Transylvania (Romanian: Transilvania or Ardeal, Hungarian: Erdély, German: Siebenbürgen, Serbian: Transilvanija, Turkish: Erdel, Slovak: Sedmohradsko or Transylvania, Polish: Siedmiogród) is a historic region that forms the western and the central parts of Romania.

Contents

Geography

Map of Romania with Transylvania in yellow
Map of Romania with Transylvania in yellow

Transylvania comprises the regions of Maramureş, Banat, Crişana and Ardeal (proper Transylvania). Constituting the center and western parts of Romania, it borders Ukraine in the north, Hungary in the west, and Serbia in south-west. A high plateau inside the Carpathian mountain ranges, Transylvania's relief sweetens towards Pannonian plain.

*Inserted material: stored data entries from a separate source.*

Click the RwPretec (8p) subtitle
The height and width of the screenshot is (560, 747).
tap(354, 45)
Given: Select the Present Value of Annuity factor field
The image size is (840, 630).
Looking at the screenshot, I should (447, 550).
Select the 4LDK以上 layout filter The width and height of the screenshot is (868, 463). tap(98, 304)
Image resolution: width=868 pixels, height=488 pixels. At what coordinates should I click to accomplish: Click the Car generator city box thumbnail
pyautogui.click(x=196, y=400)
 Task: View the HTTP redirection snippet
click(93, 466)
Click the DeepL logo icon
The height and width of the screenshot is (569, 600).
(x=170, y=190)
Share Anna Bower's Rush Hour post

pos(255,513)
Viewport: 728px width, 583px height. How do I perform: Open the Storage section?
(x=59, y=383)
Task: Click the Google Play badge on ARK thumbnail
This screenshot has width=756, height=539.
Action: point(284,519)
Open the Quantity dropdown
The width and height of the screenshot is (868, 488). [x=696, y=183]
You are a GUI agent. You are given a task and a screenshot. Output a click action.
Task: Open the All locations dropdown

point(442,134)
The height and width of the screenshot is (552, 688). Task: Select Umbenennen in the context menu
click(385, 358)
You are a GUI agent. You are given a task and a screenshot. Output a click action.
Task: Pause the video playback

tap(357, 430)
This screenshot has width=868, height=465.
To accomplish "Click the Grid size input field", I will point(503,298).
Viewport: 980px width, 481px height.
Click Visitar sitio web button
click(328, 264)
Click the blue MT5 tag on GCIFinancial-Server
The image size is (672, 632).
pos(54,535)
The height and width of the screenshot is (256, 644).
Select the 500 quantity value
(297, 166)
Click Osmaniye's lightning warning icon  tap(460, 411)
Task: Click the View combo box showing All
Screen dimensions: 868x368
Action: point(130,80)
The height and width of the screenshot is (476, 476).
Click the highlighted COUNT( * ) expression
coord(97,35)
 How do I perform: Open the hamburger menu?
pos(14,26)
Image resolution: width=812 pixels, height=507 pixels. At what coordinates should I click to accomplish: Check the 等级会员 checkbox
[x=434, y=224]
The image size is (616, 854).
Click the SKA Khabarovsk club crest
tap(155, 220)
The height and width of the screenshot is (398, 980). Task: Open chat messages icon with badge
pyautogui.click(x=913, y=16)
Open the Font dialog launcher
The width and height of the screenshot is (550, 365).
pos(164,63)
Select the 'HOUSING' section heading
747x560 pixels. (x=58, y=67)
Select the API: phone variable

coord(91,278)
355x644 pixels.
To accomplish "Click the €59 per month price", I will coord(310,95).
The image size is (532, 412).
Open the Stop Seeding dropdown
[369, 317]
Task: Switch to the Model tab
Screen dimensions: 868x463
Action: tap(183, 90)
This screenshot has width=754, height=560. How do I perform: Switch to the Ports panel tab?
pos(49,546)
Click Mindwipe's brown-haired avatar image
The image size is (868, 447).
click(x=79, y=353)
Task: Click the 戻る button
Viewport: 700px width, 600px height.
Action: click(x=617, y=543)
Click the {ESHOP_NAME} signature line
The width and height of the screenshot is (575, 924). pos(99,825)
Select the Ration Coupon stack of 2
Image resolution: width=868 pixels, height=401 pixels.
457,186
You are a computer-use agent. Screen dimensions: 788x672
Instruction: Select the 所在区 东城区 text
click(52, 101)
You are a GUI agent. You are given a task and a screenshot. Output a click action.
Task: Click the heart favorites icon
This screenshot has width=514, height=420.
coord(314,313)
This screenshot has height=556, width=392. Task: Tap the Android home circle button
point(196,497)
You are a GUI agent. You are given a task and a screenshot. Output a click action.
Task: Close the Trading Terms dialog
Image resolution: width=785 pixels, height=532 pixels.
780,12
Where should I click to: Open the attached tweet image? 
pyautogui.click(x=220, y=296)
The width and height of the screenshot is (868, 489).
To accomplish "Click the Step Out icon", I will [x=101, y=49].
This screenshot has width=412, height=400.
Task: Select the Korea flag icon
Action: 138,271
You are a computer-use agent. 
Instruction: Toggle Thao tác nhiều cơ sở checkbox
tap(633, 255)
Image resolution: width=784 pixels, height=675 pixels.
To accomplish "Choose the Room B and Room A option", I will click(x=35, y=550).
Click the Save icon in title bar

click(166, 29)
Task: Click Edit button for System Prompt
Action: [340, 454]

The Transylvanian plateau, 300 to 500 metres (1,000-1,600 feet) high, is drained by the Mureş river, the Someş river, Criş rivers, Olt river and other tributaries of the Danube. Cluj-Napoca is the chief city; other major urban centers are Timişoara, Braşov, Oradea, Sibiu and Târgu-Mureş.

Economy

Economically one of the most advanced regions of Romania, Transylvania is rich in mineral resources, notably lignite, iron, lead, manganese, gold, copper, natural gas, salt, and sulfur. There are large iron and steel, chemical, and textile industries. Stock raising, agriculture, wine production, and fruit growing are important occupations. Timber is another valuable resource.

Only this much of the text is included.